Animar al paciente para que por su cuenta adopten posiciones que estiren las contracturas
durante las fases de reposo entre las sesiones de ejercicios.
Ej. En la contractura axilar colocar los brazos flexionados hacia delante sobre una mesa o
separados por el respaldo de un sofá; favorece retorno venoso, reduce ampollas dolorosas.
Uso soportes y férulas para los pies que se pueden fijar o incorporar a las camas.

Ortesis:
Permiten la conservación indolora de los progresos obtenidos con el ejercicio y son muy
apreciados por el paciente.
Las férulas evitan los movimiento indeseables y favorecen la movilización activas mas que
las ortesis restrictivas.
 Uso de dispositivos correctores. Ej.

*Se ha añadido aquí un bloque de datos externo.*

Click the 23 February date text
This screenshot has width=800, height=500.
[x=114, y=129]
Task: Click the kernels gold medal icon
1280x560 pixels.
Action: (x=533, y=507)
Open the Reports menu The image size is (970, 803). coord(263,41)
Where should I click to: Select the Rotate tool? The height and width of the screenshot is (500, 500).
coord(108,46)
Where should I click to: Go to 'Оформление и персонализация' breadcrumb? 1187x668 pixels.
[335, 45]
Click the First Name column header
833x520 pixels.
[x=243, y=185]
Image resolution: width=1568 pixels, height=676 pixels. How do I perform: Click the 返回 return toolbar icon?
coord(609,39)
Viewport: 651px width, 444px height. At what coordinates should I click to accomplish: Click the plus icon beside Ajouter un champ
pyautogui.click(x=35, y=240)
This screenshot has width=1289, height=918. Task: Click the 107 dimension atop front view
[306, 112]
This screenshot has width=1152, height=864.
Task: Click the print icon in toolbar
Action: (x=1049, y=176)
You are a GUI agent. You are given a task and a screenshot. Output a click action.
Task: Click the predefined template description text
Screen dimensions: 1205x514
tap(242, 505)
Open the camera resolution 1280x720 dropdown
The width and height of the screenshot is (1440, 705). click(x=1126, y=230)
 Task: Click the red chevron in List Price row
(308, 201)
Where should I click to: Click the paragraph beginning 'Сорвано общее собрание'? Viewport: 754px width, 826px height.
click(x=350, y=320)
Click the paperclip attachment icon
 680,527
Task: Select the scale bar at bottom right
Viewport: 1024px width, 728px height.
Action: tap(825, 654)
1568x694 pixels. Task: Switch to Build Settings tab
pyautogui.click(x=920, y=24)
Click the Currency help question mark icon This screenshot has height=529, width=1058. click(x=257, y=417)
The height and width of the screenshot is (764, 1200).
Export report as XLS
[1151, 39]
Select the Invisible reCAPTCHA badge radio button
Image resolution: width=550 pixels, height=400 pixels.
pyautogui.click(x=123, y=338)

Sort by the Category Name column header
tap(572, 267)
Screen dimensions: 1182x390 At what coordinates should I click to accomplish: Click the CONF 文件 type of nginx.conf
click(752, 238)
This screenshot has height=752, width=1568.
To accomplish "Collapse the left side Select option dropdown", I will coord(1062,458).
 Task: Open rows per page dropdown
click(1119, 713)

Microstomía facial.
 Conformador nasal . Cicatrices interiores del vestíbulo nasal.
 Protectores craneales si no puede el paciente cerrar los párpados por estado de coma
o por contractura de piel.
 Férula cervical.
 Ortesis facial.
 Uso de vendajes elásticos.

Tratamiento postural:
La postura elevada con el soporte vascular puede controlar la tumefacción.
En quemaduras circulares el linfedema se puede controlar con prendas industriales:
vendajes de sostén con forma tubigrif, los cilindros de algodón y goma, chalecos y guantes,
dedales o medias, tan efectivas como las prendas hechas a la medida.

Tratamiento del dolor:


 Quemaduras superficiales, dolorosas 1 a 2 d. (Ibuprofeno, paracetamol).
 Quemaduras de grasa parcial superficiales, dolorosas, 5 a 14 d. (paracetamol con
codeína).
 Quemaduras de grasa parcial profunda son muy dolorosas a lo largo de todo el
proceso de curación y el dolor se debe controlar desde el inicio con metadona,
morfina oral de liberación lenta o “cocteles para el dolor”.
 Recientes fármacos orazepan y midazolan proporcionan amnesia del dolor agudo.
 Métodos conductivos: hipnosis, visualización y relajación.
 Alivian depresión, sentimientos de angustia, miedo, soledad o incapacidad que
llevan el dolor a la conciencia del paciente.
 Control del prurito: antihistamínicos.

El prurito que sigue a la curación desaparece espontáneamente a los 12 meses.


En el tratamiento del prurito postquemaduras:
 Conservar la piel húmeda.
 Mantener soporte vascular, externo, utilizar Cte. TENS. Vibradores o métodos
conductistas como la relajación o la hipnosis.